Saturday, December 5, 2009

JCO Update: First Love


As Karen previously stated, we have decided to make December the month of Joyce Carol Oates. In order to try to understand her fully as an author, we are both reading different forms of Oates' writings and discussing them here for you to see! First, I read Oates' novella First Love and will then continue with two of her short story collections and finish with her novel Foxfire. Hopefully, from reading these various forms, we can come to between understand her overall style and themes.

First Love is a disturbing novella that tells the story of an eleven year of girl named Josie whose mother leaves her father and decides to take Josie away to upstate New York where the two will live with her aunt. Josie soon realizes, that she has never met this aunt before and that the aunt is infact her GREAT aunt whom her mother has not seen for decades. Josie is an inquisitive girl, which her mother finds troubling at times, who finds it difficult to settle into her great aunt's house where there are so many unexplained rules. The majority of these rules revolve around Josie's second cousin Jared Jr. who is currently taking time off from studying theology at the local seminary and has taken up residence in the house. Josie is fascinated by Jared Jr if only for the fact that she is perplexed by Jesus Christ and his purpose/meaning in Josie's life as well as that of her cousin's. However, Jared takes advantage of Josie's interest in him by using her as a test of his celibacy.

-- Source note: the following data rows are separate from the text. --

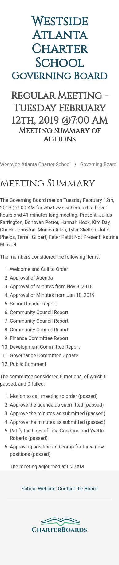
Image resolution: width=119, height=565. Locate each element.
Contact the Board (77, 489)
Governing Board (59, 76)
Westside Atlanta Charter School (59, 42)
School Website (38, 489)
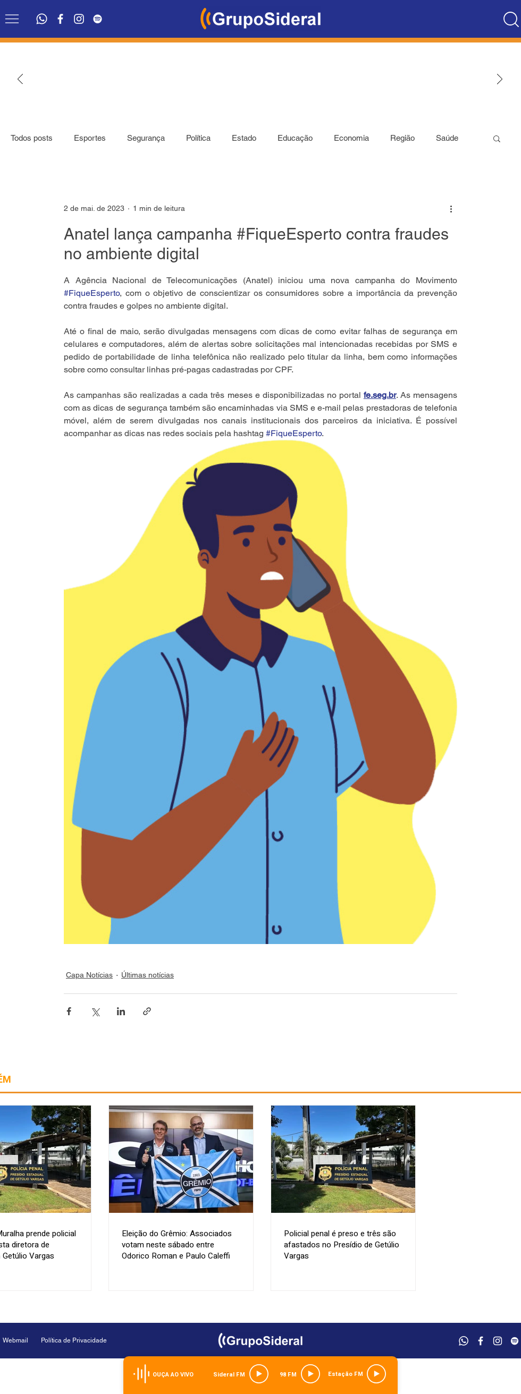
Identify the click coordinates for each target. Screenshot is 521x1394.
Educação (295, 137)
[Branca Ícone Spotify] (97, 19)
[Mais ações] (450, 208)
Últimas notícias (147, 975)
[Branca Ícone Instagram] (79, 19)
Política (198, 137)
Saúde (447, 137)
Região (402, 137)
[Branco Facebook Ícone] (60, 19)
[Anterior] (20, 80)
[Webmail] (15, 1340)
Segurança (146, 137)
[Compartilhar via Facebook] (69, 1011)
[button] (12, 19)
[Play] (258, 1373)
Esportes (90, 137)
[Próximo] (499, 80)
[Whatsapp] (41, 19)
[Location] (510, 19)
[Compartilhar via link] (147, 1011)
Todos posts (32, 137)
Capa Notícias (89, 975)
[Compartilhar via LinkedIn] (121, 1011)
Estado (244, 137)
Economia (351, 137)
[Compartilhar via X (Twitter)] (95, 1011)
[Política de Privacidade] (100, 1340)
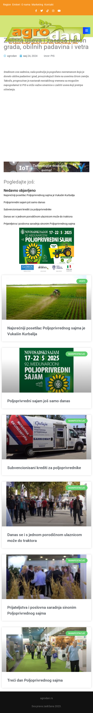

He begins to physically abuse her and often strips her naked as a way to make him stronger by not acting on his lust for her.

Though Oates' writing is as prolific and moving as always, the subject matter seems a bit too heavy even for her. Of course she has written other books with troubling themes, this novella seemed to be even more disturbing than her usual writings. First, it was written in the gothic tradition and contained numerous allusions to Satan and the devil. In many ways, the writing of the story was reminiscent of Nathaniel Hawthorne's The Scarlet Letter yet with even darker underlying themes. Perhaps, it was the form of the novella and its shortened length that gave the reader the feeling of being almost assaulted by the story. Lastly, Oates wrote this story in the second person (for the most part) making the reader feel as if these events and acts were being done to his/herself.

Overall, I did not like this work. I found it too disturbing but without much depth. The themes were, at times, insipid and the characters were one-dimensional. Clearly, Oates wanted to address hypocrisy in religion and  the hazards of naivete. Yet, this did not seem like the appropriate story to illustrate those points. The troubling plot was so overwhelming that Oates' message and theme were, for the most part, lost.